Bu anlamda Kürt halkını büyük bir tehlike beklediğinden kuşku duyulmamalı. Kürt Özgürlük Hareketi önderliğinin Suriye'nın düşüşünden hemen önce gelen şu açıklamasının ne derece doğru ve isabetli olduğu şimdi daha iyi görülebiliyor. Açıklamadan şöyle deniliyordu:
"Türkiye şimdi Trump yönetmi ile birlikte Rojava'yı işgal planlarını yeniden güncelleştirdi. PKK'nın ve Kürt hakının tasfiyesinde anlaşmışlar. Fakt asıl sorun Rojava'da...
Önümüzdeki süreçte Kürtleri bekleyen, kesinlikle bir soykırım ve katliam politikasıdır. Ama çözüm mümkündür."
Geç kalındığını söylemek durumundayız. Bunda en büyük payın Şam'daki şoven, çürümüş burjuva iktidara ait olduğunu da...
Ya bundan sonrası? Çakalların ulumasının kulaklarımızı sağır etmesine, düşüncelerimizi baskı altına almasına izin veremeyiz, vermemeliyiz. Dünyada gelişmelerin baş döndürücü bir hızla gerçekleştiğini söyledik. Bu, dünyadaki devrimci durumun hem sonucu, hem de kanıtı.
Hiçbir burjuva hükümet yarınından emin değil. Fransa'da hükümet düştü. Almanya'da zaten düşmüştü ve önlerine koydukları seçimin sonuçlarını kimse kestiremiyor. Romanya'da, Moldava'da karşı devrim güçleri iktidarlarını, ancak seçim sonuçlarını tanımayarak koruyabiliyorlar.
Fransa, Afrika topraklarından kovuluyor. Sahneye son çıkan ÇAD oldu; Fransa'yı kovacağını açıkladı. Senegal, ÇAD'ın izinden gideceğini açıkladı. "Fransa'da Senegal askeri yoksa, Senegal'de de Fransa askeri olmamalı" dedi.

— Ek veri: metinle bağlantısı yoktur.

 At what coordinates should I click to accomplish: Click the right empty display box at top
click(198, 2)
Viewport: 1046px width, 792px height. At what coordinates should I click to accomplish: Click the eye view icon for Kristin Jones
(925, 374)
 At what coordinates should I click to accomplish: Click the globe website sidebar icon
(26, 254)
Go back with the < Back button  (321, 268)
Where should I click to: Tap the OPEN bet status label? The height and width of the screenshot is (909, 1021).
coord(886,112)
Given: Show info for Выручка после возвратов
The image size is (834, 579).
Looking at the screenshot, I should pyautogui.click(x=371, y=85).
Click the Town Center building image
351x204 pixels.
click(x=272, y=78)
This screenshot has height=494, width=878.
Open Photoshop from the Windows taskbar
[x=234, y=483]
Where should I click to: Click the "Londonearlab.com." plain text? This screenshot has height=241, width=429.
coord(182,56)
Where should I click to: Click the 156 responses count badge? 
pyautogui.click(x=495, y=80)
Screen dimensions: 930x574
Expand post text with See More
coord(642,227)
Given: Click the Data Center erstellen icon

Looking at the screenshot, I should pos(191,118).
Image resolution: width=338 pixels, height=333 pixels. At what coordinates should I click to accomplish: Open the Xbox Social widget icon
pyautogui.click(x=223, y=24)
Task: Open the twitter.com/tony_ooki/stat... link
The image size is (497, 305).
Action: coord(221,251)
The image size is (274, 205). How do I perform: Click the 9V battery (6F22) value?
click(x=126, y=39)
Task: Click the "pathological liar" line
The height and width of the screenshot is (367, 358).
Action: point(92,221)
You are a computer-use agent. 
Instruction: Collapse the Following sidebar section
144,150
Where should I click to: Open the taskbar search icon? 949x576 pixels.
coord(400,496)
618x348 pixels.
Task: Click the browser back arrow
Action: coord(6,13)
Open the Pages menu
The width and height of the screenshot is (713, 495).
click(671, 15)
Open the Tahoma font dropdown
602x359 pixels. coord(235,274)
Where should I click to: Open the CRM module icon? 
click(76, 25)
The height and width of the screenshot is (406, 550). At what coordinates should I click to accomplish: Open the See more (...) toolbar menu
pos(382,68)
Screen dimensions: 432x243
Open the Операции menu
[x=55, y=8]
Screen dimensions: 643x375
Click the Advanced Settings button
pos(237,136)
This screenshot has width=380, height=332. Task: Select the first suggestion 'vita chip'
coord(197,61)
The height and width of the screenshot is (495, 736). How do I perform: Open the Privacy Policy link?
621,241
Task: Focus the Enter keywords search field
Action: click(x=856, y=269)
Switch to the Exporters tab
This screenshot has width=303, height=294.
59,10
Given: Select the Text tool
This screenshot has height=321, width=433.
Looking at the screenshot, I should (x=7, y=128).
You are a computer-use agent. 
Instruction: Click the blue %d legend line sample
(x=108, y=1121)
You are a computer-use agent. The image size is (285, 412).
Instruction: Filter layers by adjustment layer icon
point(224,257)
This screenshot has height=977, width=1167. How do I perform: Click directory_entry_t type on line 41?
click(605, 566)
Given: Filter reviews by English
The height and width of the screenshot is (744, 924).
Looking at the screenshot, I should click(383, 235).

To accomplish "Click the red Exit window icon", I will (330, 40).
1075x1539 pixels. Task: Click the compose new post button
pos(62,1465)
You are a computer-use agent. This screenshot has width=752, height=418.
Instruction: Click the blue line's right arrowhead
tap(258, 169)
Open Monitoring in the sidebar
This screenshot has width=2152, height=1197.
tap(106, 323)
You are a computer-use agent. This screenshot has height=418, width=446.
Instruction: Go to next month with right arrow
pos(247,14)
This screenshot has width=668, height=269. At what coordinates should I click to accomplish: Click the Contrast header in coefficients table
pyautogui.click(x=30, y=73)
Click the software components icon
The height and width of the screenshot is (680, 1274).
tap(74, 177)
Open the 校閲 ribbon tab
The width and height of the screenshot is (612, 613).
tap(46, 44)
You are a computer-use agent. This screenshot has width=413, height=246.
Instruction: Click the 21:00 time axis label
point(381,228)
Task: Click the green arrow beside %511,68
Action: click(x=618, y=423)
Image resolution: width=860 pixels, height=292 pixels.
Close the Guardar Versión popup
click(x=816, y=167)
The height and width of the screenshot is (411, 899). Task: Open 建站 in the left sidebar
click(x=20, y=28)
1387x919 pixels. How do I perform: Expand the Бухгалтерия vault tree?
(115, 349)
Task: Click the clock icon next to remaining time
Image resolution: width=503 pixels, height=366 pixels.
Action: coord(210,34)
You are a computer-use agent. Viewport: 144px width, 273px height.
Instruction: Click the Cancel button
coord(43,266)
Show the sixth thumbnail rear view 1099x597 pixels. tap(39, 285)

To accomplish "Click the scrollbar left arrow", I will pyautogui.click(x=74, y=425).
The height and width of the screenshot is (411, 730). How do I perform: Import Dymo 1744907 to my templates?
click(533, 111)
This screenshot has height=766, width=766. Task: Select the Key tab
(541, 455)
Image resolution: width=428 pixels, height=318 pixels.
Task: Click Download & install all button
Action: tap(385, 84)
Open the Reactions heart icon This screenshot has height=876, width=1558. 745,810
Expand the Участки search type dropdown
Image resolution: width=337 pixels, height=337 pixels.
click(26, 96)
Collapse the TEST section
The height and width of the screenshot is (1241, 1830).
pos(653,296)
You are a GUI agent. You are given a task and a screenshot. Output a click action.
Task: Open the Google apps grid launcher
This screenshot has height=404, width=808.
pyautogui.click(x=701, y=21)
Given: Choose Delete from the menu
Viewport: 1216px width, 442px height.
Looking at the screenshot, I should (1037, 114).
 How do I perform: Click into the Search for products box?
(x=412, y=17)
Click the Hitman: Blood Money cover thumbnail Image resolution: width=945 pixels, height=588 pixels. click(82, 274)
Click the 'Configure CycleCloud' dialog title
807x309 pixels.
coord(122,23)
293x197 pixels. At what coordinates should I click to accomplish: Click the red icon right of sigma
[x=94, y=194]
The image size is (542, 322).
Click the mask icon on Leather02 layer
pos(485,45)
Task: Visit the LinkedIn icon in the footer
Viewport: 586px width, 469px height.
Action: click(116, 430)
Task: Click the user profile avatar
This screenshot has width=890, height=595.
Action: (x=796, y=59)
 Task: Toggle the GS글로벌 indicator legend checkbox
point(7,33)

Emperyalistlerin perişan durumu, Doğu Asya'da da farklı değil. Yuları ABD ve Japonya emperyalizminin ellerinde olan kapitalist Kore (G.Kore) devlet başkanı, Kore Demokratik Halk Cumhuriyeti'ne savaş hazırlığı kapsamında ilan ettiği sıkıyönetim rejimini üç saat içinde geri almak zorunda kaldı. Şimdi "vatana ihanet" suçlaması ve azledilmekten kurtulmaya çalışıyor. G.Kore Halkın Demokrasi Partisi ve işçi sınıfının, emekçi kitlelerin milyonlar halinde sokaklara akması, emperyalist planları bozguna uğratan başlıca faktör oldu. Dünya işçi sınıfı ve ezilen emekçi halkları her yerde ayakta.
Bir kez daha, bu başdöndürücü gelişmelerin temelinde dünyadaki devrimci durum yatıyor. Gelişmeler hızlanarak devam ediyor; bundan sonra da hızlanmaya devam edecek. Türkiye dahil, hiçbir burjuva iktidar yarınından emin değil ve yarın neye uyanacağını bilmiyor. Parlamento ve seçimlerin bir hiç; ekonomik ve politik iktidarın ele geçirilmesinin her şey olduğu tüm açıklığıyla ortaya çıktı.
Sınıf bilinçli devrimci öncü isçiler, komünistler geleceğe bu bilinçle hazırlanmalı. Gelişmeler hızlı ve sıçramalar halinde gerçekleşiyor. Bu anlamda, bir kez daha, duyduğunuz çakalların ulumasıdır; birleşik devrime hazırlık, bu ulumalara aldırmadan sürmeli.
Dinci faşist çetelerin Suriye'yi ele geçirmiş olması, şüphesiz birleşik devrim yürüyüşü önüne zorluklar çıkaracaktır. Bununla birlikte, Suriye'nin yarını da belli değil. Başta siyonist İsrail olmak üzere, ortada yatan cesetten en büyük parçayı koparmak için, çakallar birbirleriyle yarışa girdiler bile. Dolayısıyla, hemen güneyimizde, birbirleriyle boğuşan çakallar manzarası göreceğiz.
Türkiye ve Kürdistan'a, gelince... Günü gelmiş devrimi hiç bir güç durduramayacak.